## Quoted passage
Friday, 6 January 2017

Review | White is for Witching by Helen Oyeyemi


by Helen Oyeyemi

My Rating:

In a vast, mysterious house on the cliffs near Dover, the Silver family is reeling from the hole punched into its heart. Lily is gone and her twins, Miranda and Eliot, and her husband, the gentle Luc, mourn her absence with unspoken intensity. All is not well with the house, either, which creaks and grumbles and malignly confuses visitors in its mazy rooms, forcing winter apples in the garden when the branches should be bare. Generations of women inhabit its walls. And Miranda, with her new appetite for chalk and her keen sense for spirits, is more attuned to them than she is to her brother and father. She is leaving them slowly -

Slipping away from them -

And when one dark night she vanishes entirely, the survivors are left to tell her story.

"Miri I conjure you"

Sadly my first encounter with Helen Oyeyemi wasn't a great one. I was hoping to get out of the horrid slump I was in all last year with some spooky reading in October and I chose White is for Witching as my first pick, and unfortunately it ended up dragging me further into the slump and subsequently not reading any of the other spooky books I was hoping to pick up around Halloween.

Oyeyemi is a wonderful writer, she writes beautifully and while I didn't love my first foray into her work it hasn't put me off checking out more of her work in future. There were some parts of White is for Witching that I really enjoyed - there are some gorgeous descriptions, there's some LGBT+ romance which pleasantly surprised me, and the way the relationship between Miri and Eliot is written is just lovely. I think my favourite thing about the book was the house, which is also one of the main characters; I loved its relationship with the women of the family and how these women have brought the house to life through the ages and turned it into a rather sinister presence. It's fairly reminiscent of Shirley Jackson's The Haunting of Hill House in places, I just didn't enjoy it as much as I enjoy Jackson's books.

Because The Haunting of Hill House is so weird it helps that we have one narrator and that we know who that narrator is (whether she's sane or not is another matter entirely), but the narratives switched without warning throughout White is for Witching and unfortunately I'm not the kind of person who can appreciate a clever narrative switch. I like to know who is telling me a story otherwise I get frustrated and I can't get into it as much as I'd like because I have no idea who's speaking to me.

## Information provided

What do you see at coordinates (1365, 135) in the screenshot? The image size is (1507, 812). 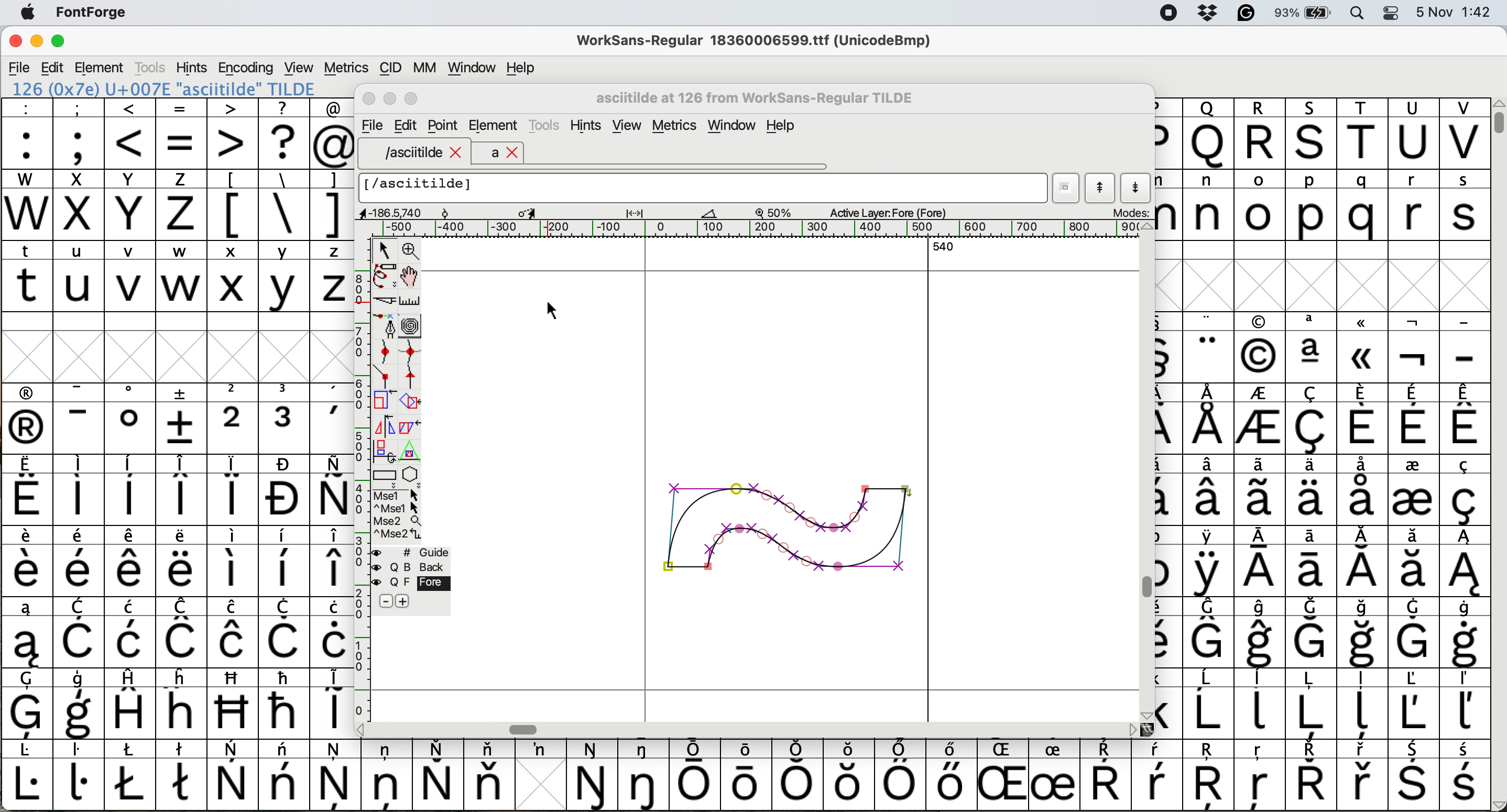 I see `T` at bounding box center [1365, 135].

## Objective
Carry on the review of White is for Witching from the point where it stops.

## Task response
I quite like slow stories, but this felt less slow and more like nothing was happening at all. I spent the entire time waiting for something - anything - to pick up the pace, and in all honesty I don't think that was the book's fault, but the blurb's. In fact I blame the blurb for my problem with this book as a whole; the blurb makes it sound as though Miri goes missing and that her brother and her best friend team up to search for her, and given the slump I was in when I picked this up that was exactly the kind of story I was looking for and it wasn't that story at all.

Ultimately I think I may have read this at the wrong time, but it wasn't what I was looking for and I'm sorry to say I wasn't the biggest fan of my first encounter with Oyeyemi's work. I do love the way she writes, however, and I'm really looking forward to reading What is Not Yours is Not Yours; I think I may prefer Oyeyemi's writing in a short story format.

I'm also in a minority here, so if you've had White is for Witching on your radar I'd still recommend picking it up - it could be you enjoy it a lot more than I did!

2 comments:

  1. I recently read What Is Not Yours as my first Oyeyemi for my book club and had kind of the opposite reaction: I wanted a novel-length treatment to really immerse myself in a world she created! I've got Boy Snow Bird coming up fairly soon on my TBR...I wonder if I'll still be into the idea of novel-length Oyeyemi after I read it or if I'll revisit my opinion on her short stories!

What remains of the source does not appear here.